La Chine a annoncé vendredi avoir adhéré au mécanisme international de fourniture de vaccins contre le nouveau coronavirus aux pays en développement. L’initiative a été lancée par l’Organisation mondiale de la santé (OMS).

Le géant asiatique, où le SARS-CoV-2 a fait son apparition à la fin de l’an dernier, est à la pointe de la recherche sur les vaccins, avec onze projets en phase d’essais cliniques, sur une soixantaine en cours dans le monde. Le président Xi Jinping a promis en mai que tout vaccin produit dans son pays serait «un bien public mondial».

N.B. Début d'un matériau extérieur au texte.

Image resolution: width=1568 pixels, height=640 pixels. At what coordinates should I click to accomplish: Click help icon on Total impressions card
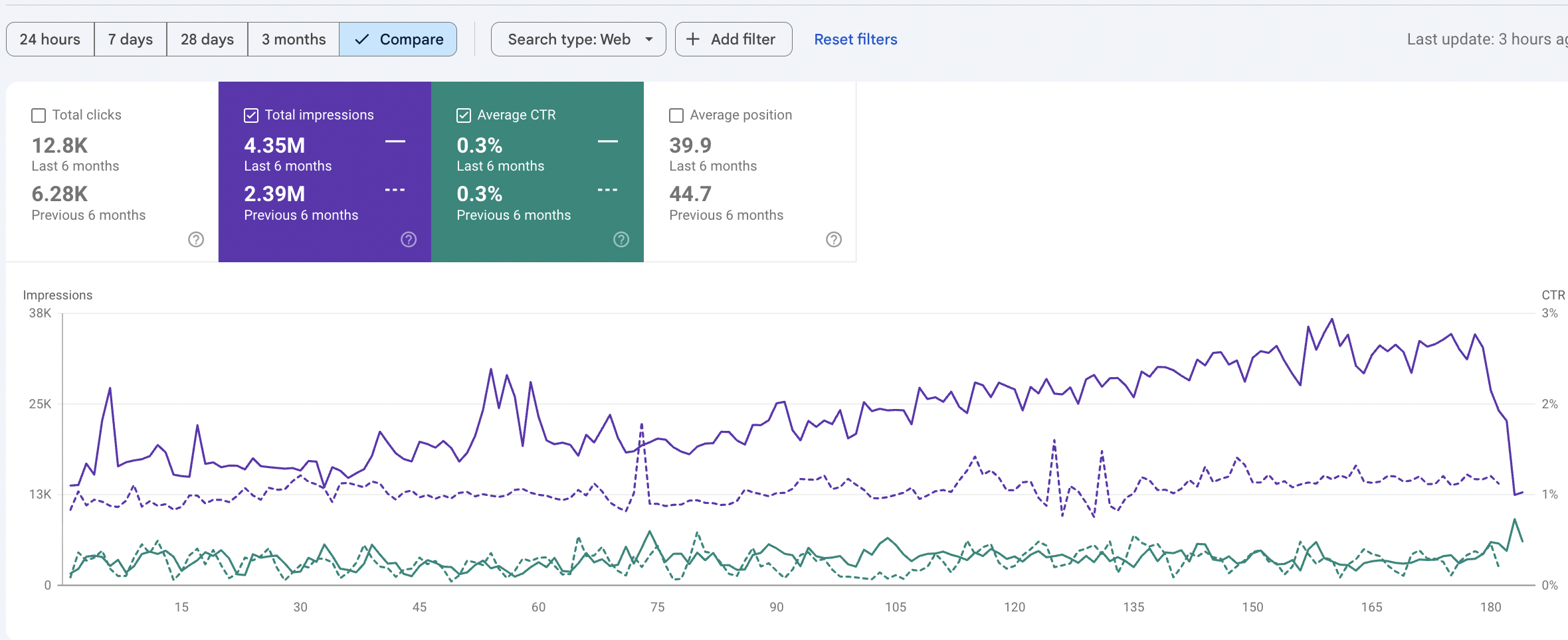tap(409, 240)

En attendant, le ministère chinois des affaires étrangères a annoncé dans un communiqué que le pays avait adhéré au dispositif de l’ONU d’accès mondial au vaccin contre le Covid-19, baptisé Covax (Covid-19 Vaccine Global Access, soit accès mondial au vaccin contre le Covid-19 en français).

Avec la Suisse

Cette initiative, qui vise à garantir un accès aux vaccins à 92 pays pauvres, a été confiée par l’OMS au GAVI, l’alliance pour les vaccins fondée en 2000. Pékin n’a pas précisé combien il prévoyait de verser au fonds Covax, qui attend des contributions initiales de 2 milliards de dollars d’ici à la fin de l’année.

Sur son site internet, le GAVI a précisé jeudi avoir reçu une promesse de don de 130 millions de dollars du Japon, portant le total à 1,8 milliard de la part d’une vingtaine de pays. La Suisse va y participer à hauteur de 20 millions de francs.

Pékin a été critiqué pour sa réponse initiale à l’épidémie. Le régime communiste dit cependant être parvenu ces derniers mois à quasiment éradiquer le virus, avec un bilan officiel qui s’est arrêté en mai à 4634 morts, alors que le SARS-CoV-2 a tué plus d’un million de personnes à la surface du globe.